(Entries for finding displayed items)
^^^^^^^^^^^^^^^^
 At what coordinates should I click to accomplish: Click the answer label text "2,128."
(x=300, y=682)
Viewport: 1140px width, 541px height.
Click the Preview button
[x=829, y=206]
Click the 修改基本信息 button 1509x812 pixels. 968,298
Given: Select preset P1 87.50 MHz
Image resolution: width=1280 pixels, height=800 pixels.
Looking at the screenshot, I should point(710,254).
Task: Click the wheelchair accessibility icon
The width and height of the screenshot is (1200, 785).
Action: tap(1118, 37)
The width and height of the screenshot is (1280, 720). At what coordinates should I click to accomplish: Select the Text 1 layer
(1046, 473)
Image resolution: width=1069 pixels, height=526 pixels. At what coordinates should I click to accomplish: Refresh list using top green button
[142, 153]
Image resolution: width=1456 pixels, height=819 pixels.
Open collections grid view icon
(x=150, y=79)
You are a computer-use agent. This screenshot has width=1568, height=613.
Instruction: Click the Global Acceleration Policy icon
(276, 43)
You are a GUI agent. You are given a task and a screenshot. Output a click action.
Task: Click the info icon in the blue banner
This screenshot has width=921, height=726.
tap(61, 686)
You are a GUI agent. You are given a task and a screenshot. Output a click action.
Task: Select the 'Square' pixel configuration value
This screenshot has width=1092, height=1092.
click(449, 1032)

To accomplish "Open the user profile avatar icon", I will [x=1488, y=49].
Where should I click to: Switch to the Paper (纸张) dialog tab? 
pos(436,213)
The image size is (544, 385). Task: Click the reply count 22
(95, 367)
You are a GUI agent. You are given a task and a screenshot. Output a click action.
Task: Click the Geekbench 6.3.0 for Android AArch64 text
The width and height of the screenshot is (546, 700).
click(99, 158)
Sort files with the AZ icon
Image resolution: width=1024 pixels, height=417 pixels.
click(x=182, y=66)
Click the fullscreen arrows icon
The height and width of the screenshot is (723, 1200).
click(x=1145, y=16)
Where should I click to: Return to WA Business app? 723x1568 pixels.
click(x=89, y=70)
^^^^^^^^^^^^^^^^
| Request |
Find each line in the entries above that contains the word "button" and copy those lines out. Case counts.

| Answer in full |
Click the Preview button
Click the 修改基本信息 button 1509x812 pixels. 968,298
Image resolution: width=1069 pixels, height=526 pixels. At what coordinates should I click to accomplish: Refresh list using top green button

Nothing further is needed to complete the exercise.